The essential oil is widely in use within aromatherapy. Some uses include inhalations for respiratory conditions. In addition, in a massage blend the analgesic properties ease the pain of neuralgia and also in abdominal massage for digestive upset or painful periods. The anaesthetic action makes it useful for ‘cooling’ inflamed conditions. Utilised as inhalation or in massage on temples for headaches. Although, I find mint particularly useful in this instance, if the headache is due to digestive upset, as an abdominal massage.
Bartram recommended five to six drops of the essential oil in two teaspoons of massage base oil for muscular aches and pains, stiffness or sport injuries.

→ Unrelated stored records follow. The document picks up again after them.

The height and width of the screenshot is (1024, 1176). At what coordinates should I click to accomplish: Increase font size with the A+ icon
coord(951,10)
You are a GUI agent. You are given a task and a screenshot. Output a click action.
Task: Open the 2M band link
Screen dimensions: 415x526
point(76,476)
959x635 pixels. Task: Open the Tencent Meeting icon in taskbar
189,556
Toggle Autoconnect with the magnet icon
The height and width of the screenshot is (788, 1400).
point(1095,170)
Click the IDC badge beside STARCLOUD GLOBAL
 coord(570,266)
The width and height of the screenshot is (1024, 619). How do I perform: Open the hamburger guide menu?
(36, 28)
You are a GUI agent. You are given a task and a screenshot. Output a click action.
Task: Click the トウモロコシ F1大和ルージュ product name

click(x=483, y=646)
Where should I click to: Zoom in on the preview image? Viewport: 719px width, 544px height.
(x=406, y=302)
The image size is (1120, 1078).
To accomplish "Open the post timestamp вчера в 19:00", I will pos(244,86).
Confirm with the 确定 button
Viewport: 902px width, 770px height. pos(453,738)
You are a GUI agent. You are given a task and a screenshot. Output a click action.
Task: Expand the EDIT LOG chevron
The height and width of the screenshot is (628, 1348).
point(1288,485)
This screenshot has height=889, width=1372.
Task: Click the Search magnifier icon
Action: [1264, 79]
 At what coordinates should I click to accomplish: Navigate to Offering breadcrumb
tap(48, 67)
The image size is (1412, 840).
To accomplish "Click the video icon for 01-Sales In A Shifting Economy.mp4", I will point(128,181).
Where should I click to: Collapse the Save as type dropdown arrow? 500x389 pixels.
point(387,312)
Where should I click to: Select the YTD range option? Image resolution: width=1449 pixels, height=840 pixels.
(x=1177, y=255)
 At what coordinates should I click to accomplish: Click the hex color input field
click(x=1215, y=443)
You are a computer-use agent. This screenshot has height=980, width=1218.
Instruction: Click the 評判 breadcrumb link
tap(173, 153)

In Season 1 of the television show and the first book, peppermint makes an entrance when Claire first visits Geillis Duncan. Claire was desperate for a young hungry boy to avoid a severe sentence for theft. She convinced Geillis to speak with her husband. Geillis gave peppermint to her husband for his dyspepsia to make her husband more agreeable to reducing the punishment. I assume she brewed him a peppermint tea here.
Energetically peppermint is a herb of Venus. However, I always find it to have a contradictory warming and cooling effect on the body. Most people find small amounts cool and fresh.
Finally, some people, generally those of Choleric or warmer temperament, can find mint tea uncomfortably heating. If you are one of these people try spearmint. It is milder in action and often better tolerated.